> Passage given

Look at the bear that was on school property off Silver Lake rd yesterday at 7:30 Am 6/13/11. How big is she, this is the mother of the road kill at Silver lk and Secor rd. The pic is on 7 and 4 news this morning.


----------



## 7mmsendero (Dec 2, 2010)

We had a bear on our property near Ellsworth last fall for a few days. We always knew it was possible and that bears were in the general area. However, the population seems to be doing pretty well, and they seem to be on the move.


----------



## Robert Holmes (Oct 13, 2008)

Lots of food and little hunting pressure could make some bears get pretty big. I have seen some pretty big ones in the EUP in areas where they are just not hunted. I guess some guys have predetermined that getting them out is not worth the effort to hunt there. I don't imagine that the DNR issues too many permits in GT county


----------



## fishfurfarmnmore (Jun 3, 2011)

Robert Holmes said:


> Lots of food and little hunting pressure could make some bears get pretty big. I have seen some pretty big ones in the EUP in areas where they are just not hunted. I guess some guys have predetermined that getting them out is not worth the effort to hunt there. I don't imagine that the DNR issues too many permits in GT county


There are only 50 permits for all of Baldwin unit which covers from 131 to lake Michigan and from a little bit of kalkaska to just north of cedar springs a lot of area for 50 permits and average 50 % kill rate and most are 150_175 lb 18 month old bear so there are.some.monsters out there I know of.at least 5 that are in the 500 lb range
_Posted via Mobile Device_


----------

> Required work
- 1) Output the part of the bear thread from "Look at the" up to and including "(Dec 2, 2010)", word for word.
- 2) Sum up the bear thread in two sentences.
The lines after this point are separate material, unrelated to the bear thread.

> Stored data
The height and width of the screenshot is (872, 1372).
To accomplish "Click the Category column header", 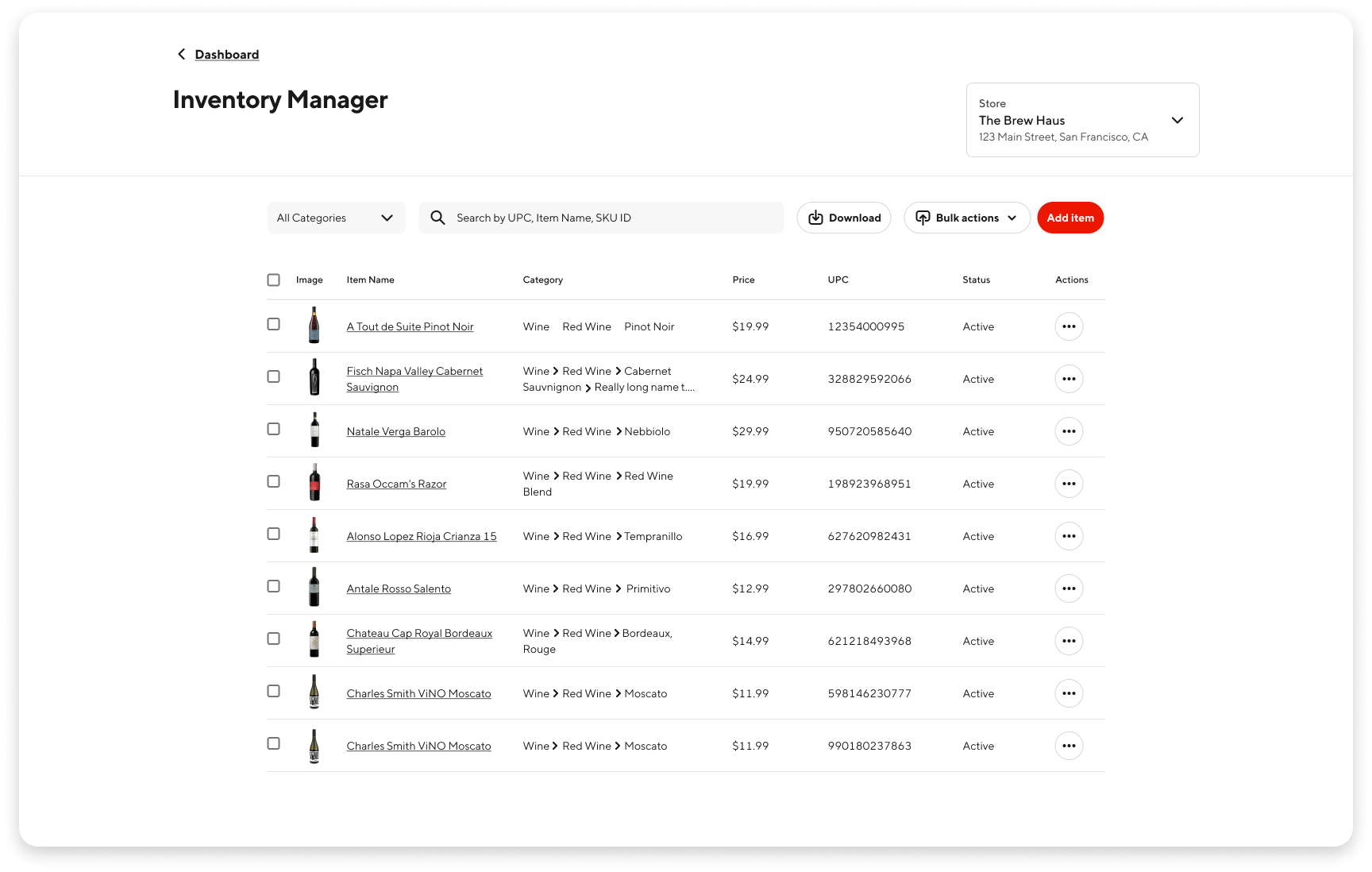I will (543, 280).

> Answers per task
- 1)
Look at the bear that was on school property off Silver Lake rd yesterday at 7:30 Am 6/13/11. How big is she, this is the mother of the road kill at Silver lk and Secor rd. The pic is on 7 and 4 news this morning.


----------



## 7mmsendero (Dec 2, 2010)

- 2) Posters report a large bear on school property off Silver Lake Road and another on a property near Ellsworth, and one says the bear population seems to be doing well and on the move. Others note that plenty of food and little hunting pressure can make bears grow big, and that the Baldwin unit has only 50 permits, with most bears taken weighing 150 to 175 pounds, though one poster knows of at least five in the 500-pound range.